Exercise: In which lines of the data does the string "Given" appear? Copy every one.

Records for the exercise:
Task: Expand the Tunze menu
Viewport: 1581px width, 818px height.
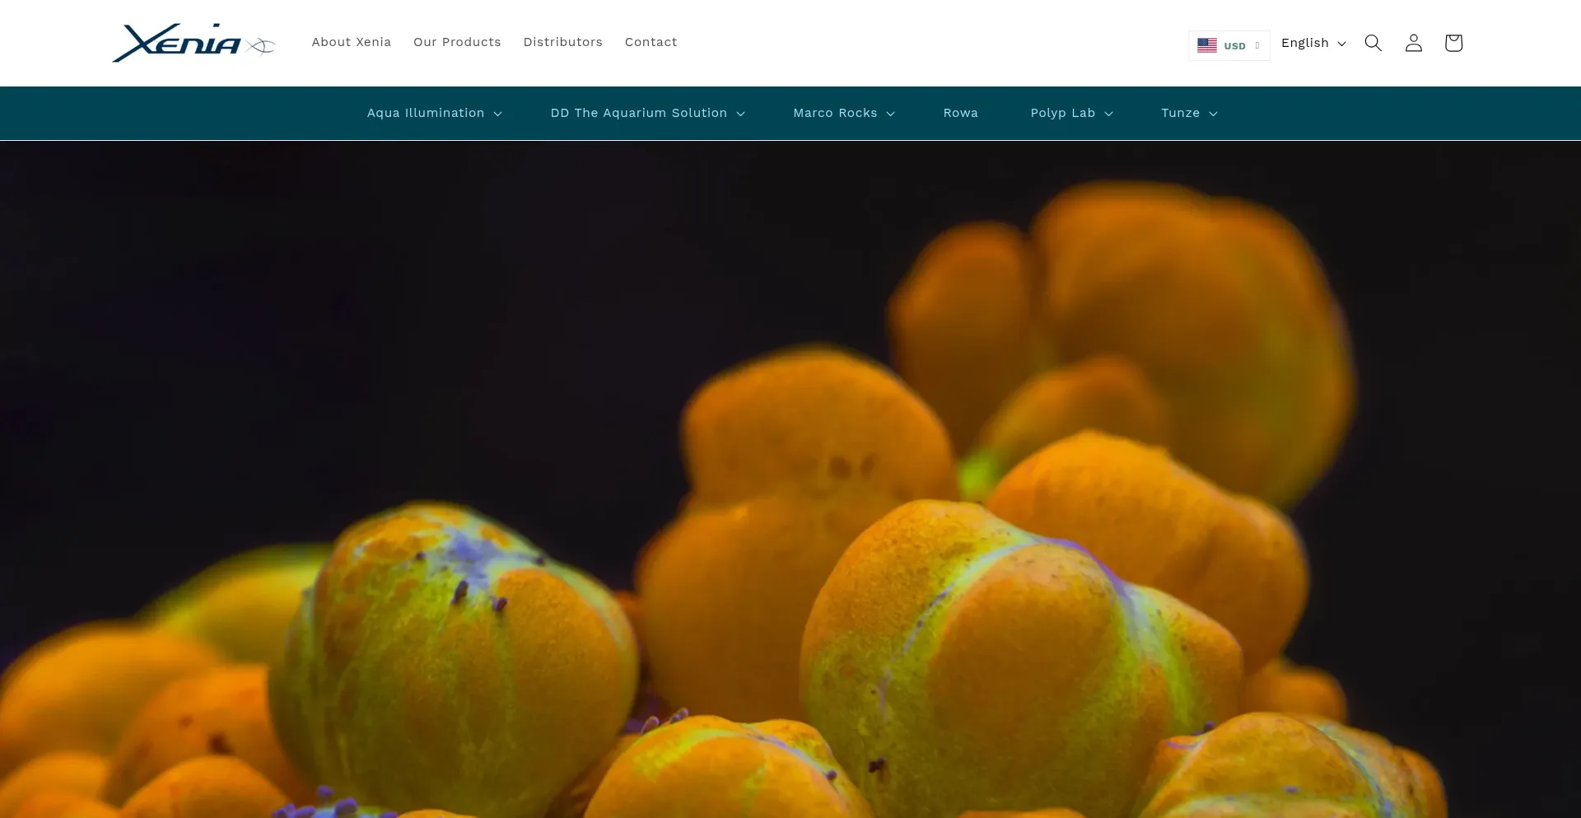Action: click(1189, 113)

--

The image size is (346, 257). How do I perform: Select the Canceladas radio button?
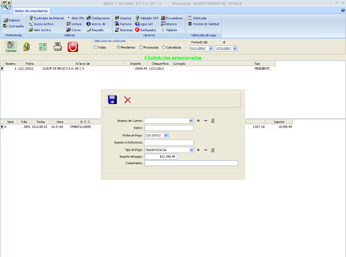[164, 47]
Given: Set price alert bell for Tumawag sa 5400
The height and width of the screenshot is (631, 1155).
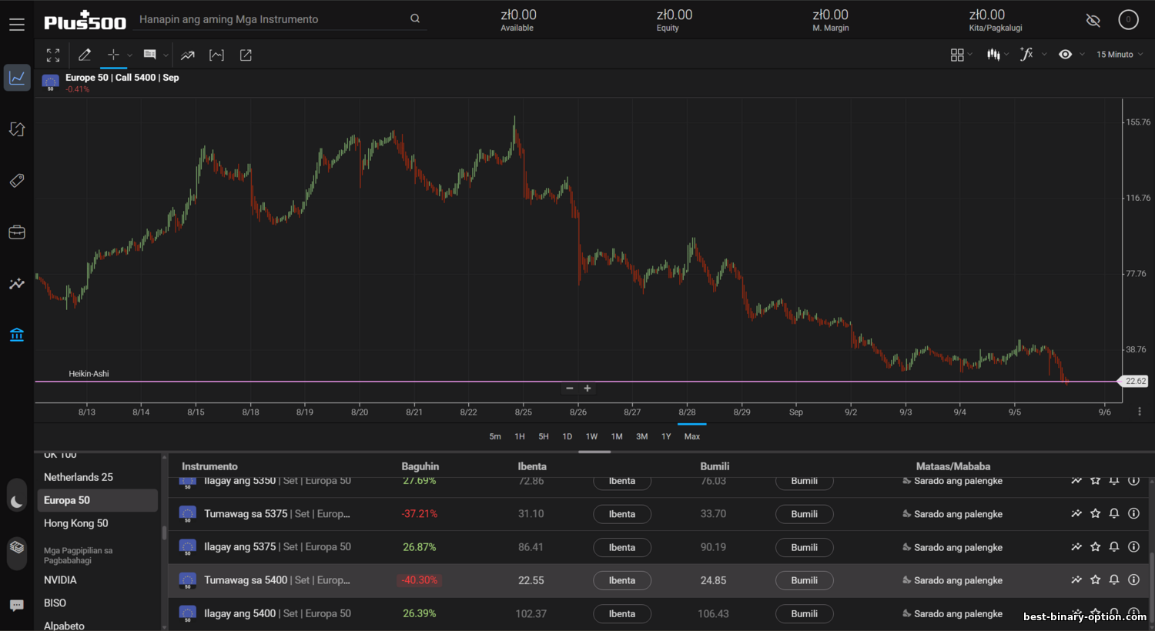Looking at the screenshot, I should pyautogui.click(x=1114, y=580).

...

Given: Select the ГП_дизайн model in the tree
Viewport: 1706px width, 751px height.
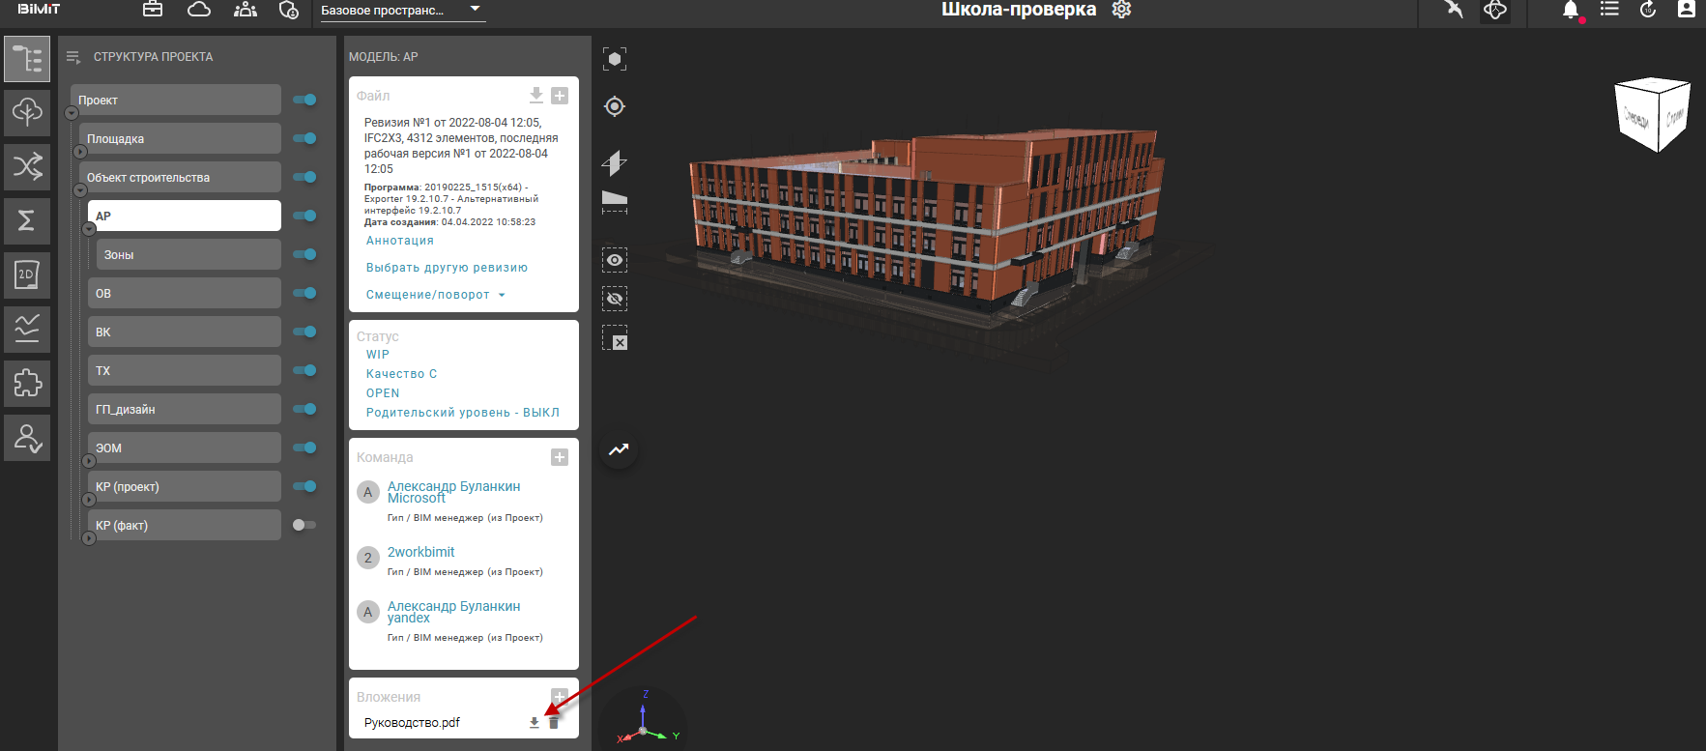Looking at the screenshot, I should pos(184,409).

Task response:
Given: Set price alert bell for Tumawag sa 5400
Given: Select the ГП_дизайн model in the tree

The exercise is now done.